Surto de doença de Chagas no Amapá já provocou mortes e acende alerta sanitário
Em março, a capital Macapá registrou um surto preocupante da doença de Chagas, conforme informações da Superintendência de Vigilância em Saúde (SVS) do Amapá. Oito pessoas tiveram resultado positivo para a doença, sendo que três casos evoluíram para óbito – dois já confirmados e um ainda em fase de investigação pelas autoridades sanitárias.
Todos os casos confirmados estão diretamente relacionados ao consumo de açaí contaminado, o que levou a uma mobilização de especialistas e órgãos de saúde pública para conter a propagação da doença e orientar a população sobre os riscos.
Embrapa garante segurança do açaí com protocolo rigoroso de boas práticas
A Embrapa Amapá desenvolveu uma cartilha detalhada de Boas Práticas de Fabricação (BPF) voltada especificamente para pequenas agroindústrias e batedeiras de açaí na região. O objetivo principal é garantir um produto final seguro e completamente livre de contaminantes, incluindo o protozoário Trypanosoma cruzi, causador da doença de Chagas.

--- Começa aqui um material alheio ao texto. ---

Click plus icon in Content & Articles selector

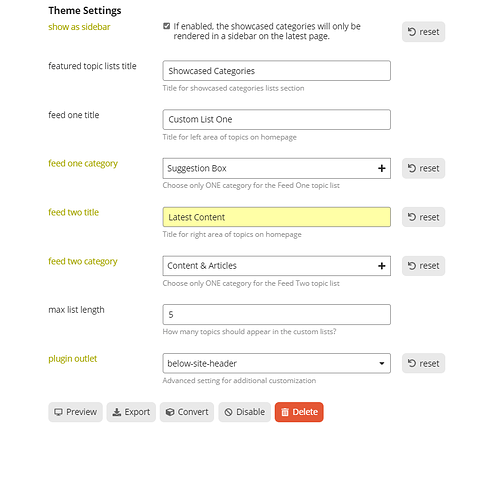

Segundo a pesquisadora Valéria Saldanha Bezerra, da Embrapa Amapá, os consumidores tradicionais da região costumam rejeitar o açaí pasteurizado, o que exige cuidados extras no processamento tradicional para evitar a transmissão da doença.
Etapas cruciais para eliminação do protozoário no processamento do açaí
O processo para assegurar um açaí seguro inicia ainda durante a colheita, com a seleção e limpeza minuciosa dos frutos, etapa na qual são removidas sujeiras, folhas, galhos e insetos, incluindo o barbeiro, vetor da doença de Chagas.
- Lavagem em etapas: Os frutos passam por pelo menos três lavagens com água potável para eliminar impurezas residuais.
- Desinfecção química: Os frutos são imersos em solução clorada (hipoclorito), capaz de eliminar bactérias patogênicas como a Salmonella.
- Choque térmico: Etapa considerada fundamental, onde os frutos são submetidos rapidamente à água quente por 10 a 20 segundos e, imediatamente após, mergulhados em água fria. Esta é a única etapa capaz de inativar efetivamente o protozoário Trypanosoma cruzi, conforme destacado pela pesquisadora Valéria.
Testes sensoriais realizados com mais de 300 pessoas demonstraram que o processo de choque térmico não altera o sabor característico, a cor vibrante ou o aroma natural da bebida, mantendo suas qualidades organolépticas apreciadas pelos consumidores.
Higiene do ambiente e dos manipuladores é essencial para segurança alimentar
Além do tratamento rigoroso dos frutos, a cartilha da Embrapa enfatiza a necessidade de manter condições impecáveis de higiene no local de processamento e nos equipamentos utilizados. Recomenda-se o uso de utensílios em aço inoxidável e a limpeza sistemática antes e depois de cada uso.
- Os manipuladores devem utilizar fardamento adequado, touca, botas de proteção e manter rigorosa higiene das mãos.
- A qualidade da água utilizada em todas as etapas deve ser monitorada constantemente.
- O espaço de produção deve ter localização adequada, longe de fontes de contaminação.
Benefícios adicionais das boas práticas para produtores e consumidores
A implementação correta das Boas Práticas de Fabricação traz vantagens significativas para toda a cadeia produtiva. O método não apenas elimina riscos de contaminação, mas também aumenta a vida útil do produto, que pode ser conservado na geladeira por até quatro dias sem perda de qualidade.
Com a adoção de técnicas de conservação como o congelamento da bebida, tornou-se possível ampliar a oferta de açaí durante a entressafra, atendendo à demanda do mercado mesmo fora do período de colheita tradicional.
As batedeiras que seguem as orientações da cartilha passam a oferecer um produto diferenciado – seguro, nutritivo e de qualidade superior – que se destaca no mercado e garante aos consumidores acesso a um alimento tradicional sem riscos à saúde.
A expectativa das autoridades e pesquisadores é que os produtores do Amapá e do Pará adotem amplamente essas diretrizes, assegurando que o açaí, alimento tão emblemático da região Norte, chegue às mesas de forma segura e preservando sua importância cultural e nutricional.